DESCRIPTION OF THE TASK:
Keeping every word intact, reproduce all of the records.
DATASET START
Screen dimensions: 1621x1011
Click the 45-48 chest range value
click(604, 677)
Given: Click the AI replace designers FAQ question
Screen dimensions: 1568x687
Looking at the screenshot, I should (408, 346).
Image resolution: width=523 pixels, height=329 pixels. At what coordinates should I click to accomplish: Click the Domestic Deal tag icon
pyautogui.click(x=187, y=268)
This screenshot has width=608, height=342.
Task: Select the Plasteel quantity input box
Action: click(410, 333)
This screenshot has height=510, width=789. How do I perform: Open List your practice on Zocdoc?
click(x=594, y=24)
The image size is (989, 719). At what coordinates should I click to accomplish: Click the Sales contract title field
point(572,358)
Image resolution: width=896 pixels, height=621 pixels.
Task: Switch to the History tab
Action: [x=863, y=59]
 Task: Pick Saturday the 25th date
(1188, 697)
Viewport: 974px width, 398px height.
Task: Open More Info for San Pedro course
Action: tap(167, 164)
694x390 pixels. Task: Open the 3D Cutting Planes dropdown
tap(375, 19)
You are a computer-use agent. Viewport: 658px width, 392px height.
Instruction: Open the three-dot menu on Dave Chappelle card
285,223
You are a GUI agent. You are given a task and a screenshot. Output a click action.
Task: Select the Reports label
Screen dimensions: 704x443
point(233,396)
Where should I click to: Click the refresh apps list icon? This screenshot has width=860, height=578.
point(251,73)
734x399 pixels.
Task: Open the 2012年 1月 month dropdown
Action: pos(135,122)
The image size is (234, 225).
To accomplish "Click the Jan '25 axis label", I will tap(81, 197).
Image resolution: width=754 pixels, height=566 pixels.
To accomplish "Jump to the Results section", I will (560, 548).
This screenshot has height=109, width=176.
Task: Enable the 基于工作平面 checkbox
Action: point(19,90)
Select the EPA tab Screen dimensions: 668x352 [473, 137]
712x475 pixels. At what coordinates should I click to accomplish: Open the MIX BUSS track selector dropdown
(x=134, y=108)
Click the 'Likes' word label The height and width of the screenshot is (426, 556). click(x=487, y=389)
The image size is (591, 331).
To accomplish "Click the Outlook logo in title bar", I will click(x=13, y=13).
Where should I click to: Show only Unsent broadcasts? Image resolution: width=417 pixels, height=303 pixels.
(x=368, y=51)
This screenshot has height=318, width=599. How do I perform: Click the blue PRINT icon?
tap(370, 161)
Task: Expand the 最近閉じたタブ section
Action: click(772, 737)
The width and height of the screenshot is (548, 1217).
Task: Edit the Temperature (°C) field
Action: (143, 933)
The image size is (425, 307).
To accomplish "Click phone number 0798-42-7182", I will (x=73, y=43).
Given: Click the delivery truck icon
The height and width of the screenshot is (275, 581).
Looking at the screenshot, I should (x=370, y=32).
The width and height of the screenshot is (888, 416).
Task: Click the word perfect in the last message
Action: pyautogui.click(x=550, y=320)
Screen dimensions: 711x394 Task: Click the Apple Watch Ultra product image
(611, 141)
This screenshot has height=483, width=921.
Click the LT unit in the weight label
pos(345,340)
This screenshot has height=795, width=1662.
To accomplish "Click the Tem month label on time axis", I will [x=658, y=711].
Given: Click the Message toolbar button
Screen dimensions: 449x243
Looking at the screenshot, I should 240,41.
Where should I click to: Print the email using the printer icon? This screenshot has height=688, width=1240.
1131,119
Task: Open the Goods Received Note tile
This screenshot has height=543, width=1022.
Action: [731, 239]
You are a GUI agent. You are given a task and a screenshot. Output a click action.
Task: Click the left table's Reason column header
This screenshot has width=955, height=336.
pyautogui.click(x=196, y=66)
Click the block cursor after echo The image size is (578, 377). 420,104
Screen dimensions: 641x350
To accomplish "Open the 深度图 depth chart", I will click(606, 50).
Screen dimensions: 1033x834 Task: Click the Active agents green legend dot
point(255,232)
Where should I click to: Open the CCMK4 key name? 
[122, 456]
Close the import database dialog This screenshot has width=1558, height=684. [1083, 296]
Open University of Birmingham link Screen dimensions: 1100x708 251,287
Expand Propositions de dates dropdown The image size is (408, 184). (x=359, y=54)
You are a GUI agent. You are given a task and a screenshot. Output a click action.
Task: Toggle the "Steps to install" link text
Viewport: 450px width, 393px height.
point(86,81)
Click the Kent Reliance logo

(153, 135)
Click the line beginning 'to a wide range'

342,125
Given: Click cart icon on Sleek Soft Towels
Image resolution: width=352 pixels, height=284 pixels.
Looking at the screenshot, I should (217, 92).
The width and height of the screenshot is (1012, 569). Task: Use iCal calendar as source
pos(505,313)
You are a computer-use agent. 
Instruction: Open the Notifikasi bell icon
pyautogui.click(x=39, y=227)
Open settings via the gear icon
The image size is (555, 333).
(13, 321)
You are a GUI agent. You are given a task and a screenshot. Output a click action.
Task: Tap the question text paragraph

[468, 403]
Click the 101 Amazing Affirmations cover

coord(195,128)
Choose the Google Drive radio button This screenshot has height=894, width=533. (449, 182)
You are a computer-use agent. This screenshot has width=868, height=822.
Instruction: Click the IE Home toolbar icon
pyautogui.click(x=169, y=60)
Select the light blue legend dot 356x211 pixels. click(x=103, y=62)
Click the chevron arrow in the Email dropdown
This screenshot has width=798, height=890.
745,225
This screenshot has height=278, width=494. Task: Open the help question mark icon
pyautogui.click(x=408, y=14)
DATASET END
EXERCISE ANSWER:
Screen dimensions: 1621x1011
Click the 45-48 chest range value
click(604, 677)
Given: Click the AI replace designers FAQ question
Screen dimensions: 1568x687
Looking at the screenshot, I should (408, 346).
Image resolution: width=523 pixels, height=329 pixels. At what coordinates should I click to accomplish: Click the Domestic Deal tag icon
pyautogui.click(x=187, y=268)
This screenshot has width=608, height=342.
Task: Select the Plasteel quantity input box
Action: click(410, 333)
This screenshot has height=510, width=789. How do I perform: Open List your practice on Zocdoc?
click(x=594, y=24)
The image size is (989, 719). At what coordinates should I click to accomplish: Click the Sales contract title field
point(572,358)
Image resolution: width=896 pixels, height=621 pixels.
Task: Switch to the History tab
Action: [x=863, y=59]
 Task: Pick Saturday the 25th date
(1188, 697)
Viewport: 974px width, 398px height.
Task: Open More Info for San Pedro course
Action: tap(167, 164)
694x390 pixels. Task: Open the 3D Cutting Planes dropdown
tap(375, 19)
You are a computer-use agent. Viewport: 658px width, 392px height.
Instruction: Open the three-dot menu on Dave Chappelle card
285,223
You are a GUI agent. You are given a task and a screenshot. Output a click action.
Task: Select the Reports label
Screen dimensions: 704x443
point(233,396)
Where should I click to: Click the refresh apps list icon? This screenshot has width=860, height=578.
point(251,73)
734x399 pixels.
Task: Open the 2012年 1月 month dropdown
Action: pos(135,122)
The image size is (234, 225).
To accomplish "Click the Jan '25 axis label", I will tap(81, 197).
Image resolution: width=754 pixels, height=566 pixels.
To accomplish "Jump to the Results section", I will (560, 548).
This screenshot has height=109, width=176.
Task: Enable the 基于工作平面 checkbox
Action: point(19,90)
Select the EPA tab Screen dimensions: 668x352 [473, 137]
712x475 pixels. At what coordinates should I click to accomplish: Open the MIX BUSS track selector dropdown
(x=134, y=108)
Click the 'Likes' word label The height and width of the screenshot is (426, 556). click(x=487, y=389)
The image size is (591, 331).
To accomplish "Click the Outlook logo in title bar", I will click(x=13, y=13).
Where should I click to: Show only Unsent broadcasts? Image resolution: width=417 pixels, height=303 pixels.
(x=368, y=51)
This screenshot has height=318, width=599. How do I perform: Click the blue PRINT icon?
tap(370, 161)
Task: Expand the 最近閉じたタブ section
Action: click(772, 737)
The width and height of the screenshot is (548, 1217).
Task: Edit the Temperature (°C) field
Action: (143, 933)
The image size is (425, 307).
To accomplish "Click phone number 0798-42-7182", I will (x=73, y=43).
Given: Click the delivery truck icon
The height and width of the screenshot is (275, 581).
Looking at the screenshot, I should (x=370, y=32).
The width and height of the screenshot is (888, 416).
Task: Click the word perfect in the last message
Action: pyautogui.click(x=550, y=320)
Screen dimensions: 711x394 Task: Click the Apple Watch Ultra product image
(611, 141)
This screenshot has height=483, width=921.
Click the LT unit in the weight label
pos(345,340)
This screenshot has height=795, width=1662.
To accomplish "Click the Tem month label on time axis", I will [x=658, y=711].
Given: Click the Message toolbar button
Screen dimensions: 449x243
Looking at the screenshot, I should 240,41.
Where should I click to: Print the email using the printer icon? This screenshot has height=688, width=1240.
1131,119
Task: Open the Goods Received Note tile
This screenshot has height=543, width=1022.
Action: [731, 239]
You are a GUI agent. You are given a task and a screenshot. Output a click action.
Task: Click the left table's Reason column header
This screenshot has width=955, height=336.
pyautogui.click(x=196, y=66)
Click the block cursor after echo The image size is (578, 377). 420,104
Screen dimensions: 641x350
To accomplish "Open the 深度图 depth chart", I will click(606, 50).
Screen dimensions: 1033x834 Task: Click the Active agents green legend dot
point(255,232)
Where should I click to: Open the CCMK4 key name? 
[122, 456]
Close the import database dialog This screenshot has width=1558, height=684. [1083, 296]
Open University of Birmingham link Screen dimensions: 1100x708 251,287
Expand Propositions de dates dropdown The image size is (408, 184). (x=359, y=54)
You are a GUI agent. You are given a task and a screenshot. Output a click action.
Task: Toggle the "Steps to install" link text
Viewport: 450px width, 393px height.
point(86,81)
Click the Kent Reliance logo

(153, 135)
Click the line beginning 'to a wide range'

342,125
Given: Click cart icon on Sleek Soft Towels
Image resolution: width=352 pixels, height=284 pixels.
Looking at the screenshot, I should (217, 92).
The width and height of the screenshot is (1012, 569). Task: Use iCal calendar as source
pos(505,313)
You are a computer-use agent. 
Instruction: Open the Notifikasi bell icon
pyautogui.click(x=39, y=227)
Open settings via the gear icon
The image size is (555, 333).
(13, 321)
You are a GUI agent. You are given a task and a screenshot. Output a click action.
Task: Tap the question text paragraph

[468, 403]
Click the 101 Amazing Affirmations cover

coord(195,128)
Choose the Google Drive radio button This screenshot has height=894, width=533. (449, 182)
You are a computer-use agent. This screenshot has width=868, height=822.
Instruction: Click the IE Home toolbar icon
pyautogui.click(x=169, y=60)
Select the light blue legend dot 356x211 pixels. click(x=103, y=62)
Click the chevron arrow in the Email dropdown
This screenshot has width=798, height=890.
745,225
This screenshot has height=278, width=494. Task: Open the help question mark icon
pyautogui.click(x=408, y=14)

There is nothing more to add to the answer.